In generale, si è parlato di “violenza ostetrica” ogni volta che una donna patisce una sospensione della normale autonomia in relazione alla propria sessualità o pratiche abusanti e irrispettose verso la persona, in gravidanza, prima, durante o dopo il parto.  Eventi, come immaginabile, tristemente frequenti in alcuni Paesi.  Tra le situazioni raccolte figurano: abuso fisico diretto; abuso verbale; impiego di procedure mediche coercitive o non acconsentite (esempio: la sterilizzazione); violazione della privacy; assenza di consenso informato nella scelta del trattamento; rifiuto di ricezione nelle strutture ospedaliere; negligenza nell’assistenza al parto.

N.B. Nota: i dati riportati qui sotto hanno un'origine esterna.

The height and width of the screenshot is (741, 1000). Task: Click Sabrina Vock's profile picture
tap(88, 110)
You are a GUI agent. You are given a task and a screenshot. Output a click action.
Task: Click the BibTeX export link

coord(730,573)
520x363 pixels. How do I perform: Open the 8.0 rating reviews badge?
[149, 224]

Questa particolare violenza non si concretizza quindi solo in gesti fisici non idonei ma anche in offese, umiliazioni, frasi di scherno, atteggiamenti di leggerezza e di poca sensibilità verso una paziente che in situazione fragile o che sta soffrendo. Secondo l’Osservatorio sulla Violenza Ostetrica in Italia, le donne intervistate hanno affermato di avere ricevuto battute pesanti, approcci all’intimità senza richiesta di permesso o anche trattamenti medici senza il preventivo consenso. Nelle situazioni più gravi le future madri si sono trovate sbalzate da una sala all’altra con irruenza e con parole poco edificanti, prive di informazioni e di rassicurazioni su quanto sta accadendo.

In Italia, qualche anno fa, dopo la diffusione dei dati di una indagine Doxa sul tema (Le donne e il parto), alcune associazioni professionali di categoria del personale sanitario con un comunicato definirono “diffamatorie” le notizie, ricadendo nello stesso errore di generalizzazione per il quale gli operatori o sarebbero tutti perfetti o tutti manchevoli.  La realtà, come si sa, è sempre molteplice e varia.

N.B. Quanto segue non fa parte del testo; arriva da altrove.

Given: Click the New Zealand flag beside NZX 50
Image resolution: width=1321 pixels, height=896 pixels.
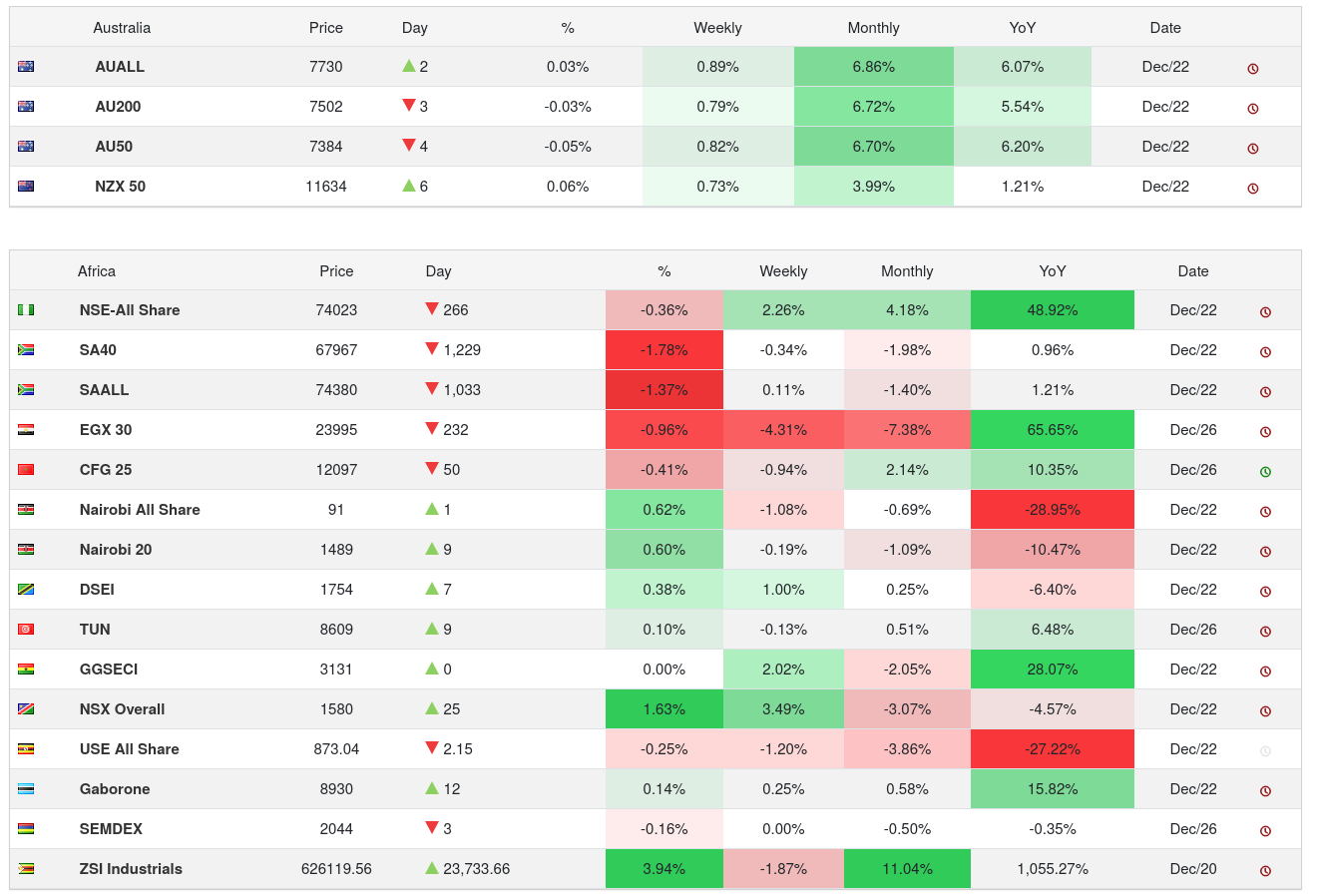Looking at the screenshot, I should (x=26, y=187).
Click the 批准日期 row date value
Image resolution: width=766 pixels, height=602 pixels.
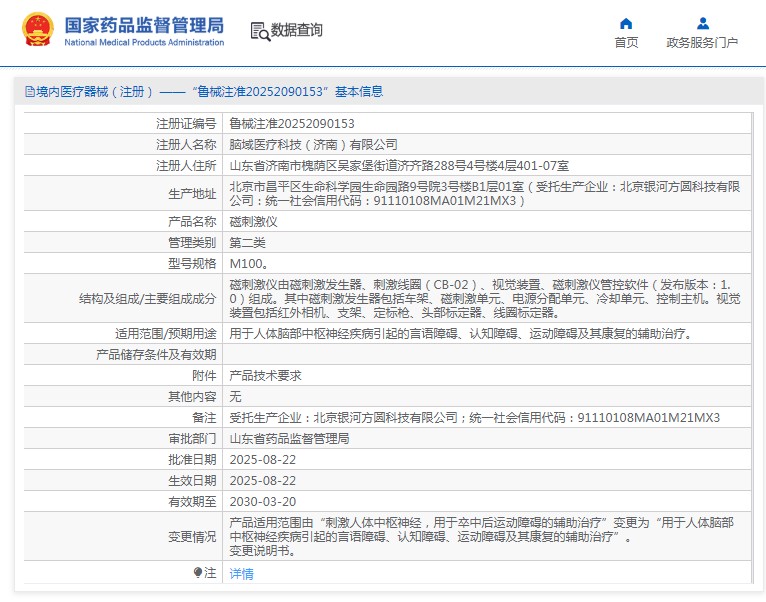[x=264, y=459]
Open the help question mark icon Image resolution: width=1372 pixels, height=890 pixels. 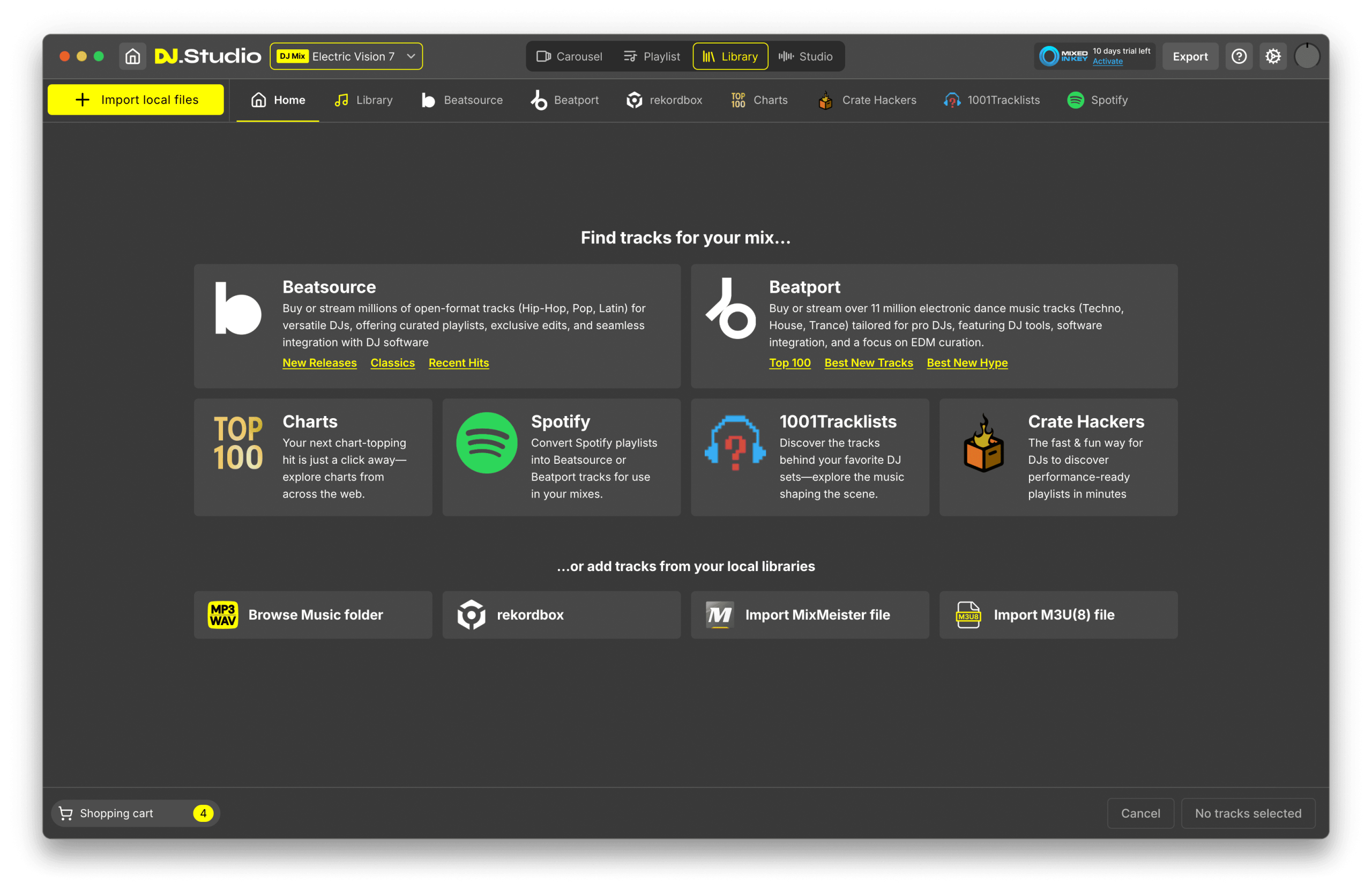(1239, 56)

Forse tali organizzazioni più utilmente avrebbero potuto dare risposte ai dati del Cedap del 2018 (Certificato di assistenza al parto), un rapporto pubblicato periodicamente dal Ministero della Salute, secondo il quale c’è un’eccessiva medicalizzazione dei parti negli ultimi decenni. Stando al documento, infatti, i tagli cesarei erano passati dal 10% dei primi anni Ottanta ad oltre il 30%, sebbene la stessa raccomandazione dell’OMS sia quella di mantenerli tra il 10% e il 15%.

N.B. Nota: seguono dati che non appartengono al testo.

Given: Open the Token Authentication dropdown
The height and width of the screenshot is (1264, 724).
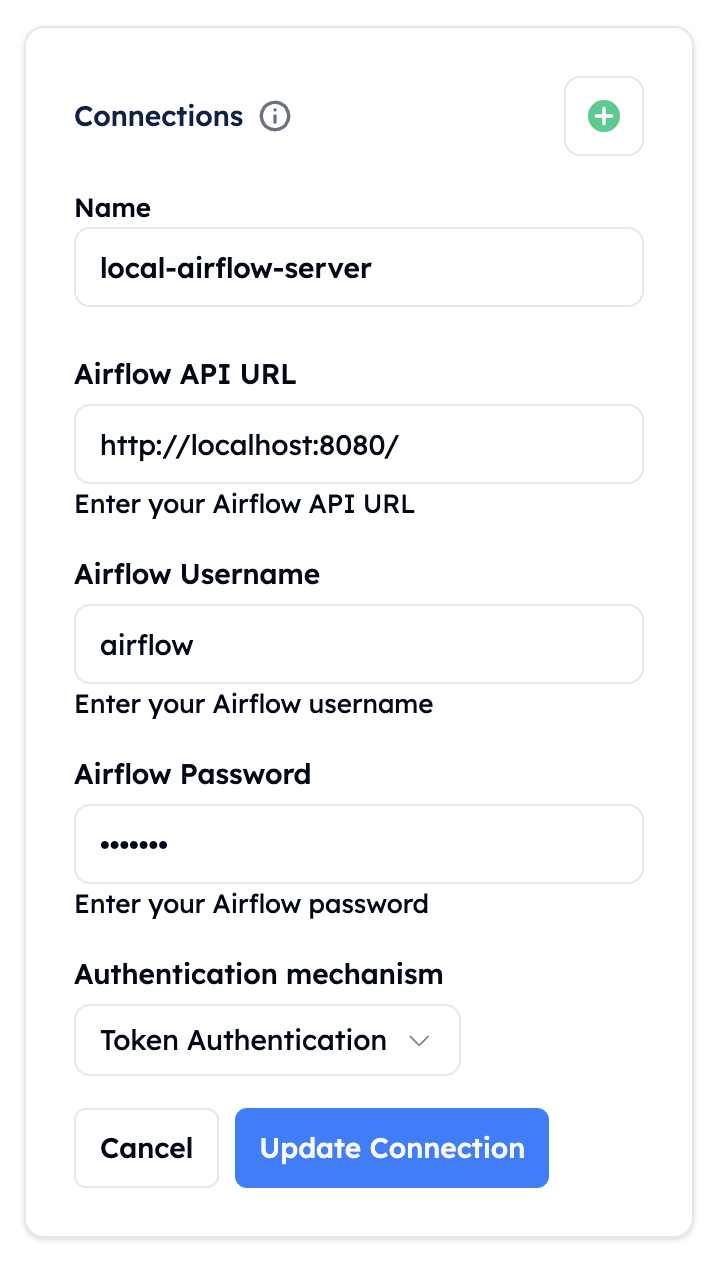Looking at the screenshot, I should tap(267, 1040).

Mentre un altro dato mostrerebbe il basso impiego dell’analgesia epidurale: nel 2018, infatti, gli anestesisti erano presenti solo nel 42,15% dei parti.  Il rapporto Cedap del 2021 conferma che “Si conferma il ricorso eccessivo all’espletamento del parto per via chirurgica. In media, nel 2021 il 31,2% dei parti è avvenuto con taglio cesareo, con notevoli differenze regionali che comunque evidenziano che in Italia vi è un ricorso eccessivo
all’espletamento del parto per via chirurgica
” (pag. 6).

Del resto, se ben il 41% delle donne italiane intervistate nella citata ricerca Doxa considerava l’assistenza al parto ricevuta lesiva della propria dignità e integrità psicofisica almeno qualche dubbio dovrebbe sorgere.    La natura emergenziale e portatrice di dolore fisico tipica della condizione del travaglio e del parto (ma non dell’intero ciclo della gravidanza!) non dovrebbe giustificare, ovunque nel mondo, una riduzione della dignità o della sensibilità individuali delle pazienti.

Già nel 2014 l’Organizzazione Mondiale della Sanità aveva pubblicato una Dichiarazione denominata “La Prevenzione ed eliminazione dell’abuso e della mancanza di rispetto durante l’assistenza al parto presso le strutture ospedaliere” affermando che “questo importante tema coinvolge la salute pubblica e i diritti umani”.

Queste osservazioni, in un Paese quale l’Italia dove ci si comincia ad interrogare sui rischi dovuti alle conseguenze di una natalità costantemente bassa, dovrebbe non solo far riflettere ma anche orientare verso iniziative concrete.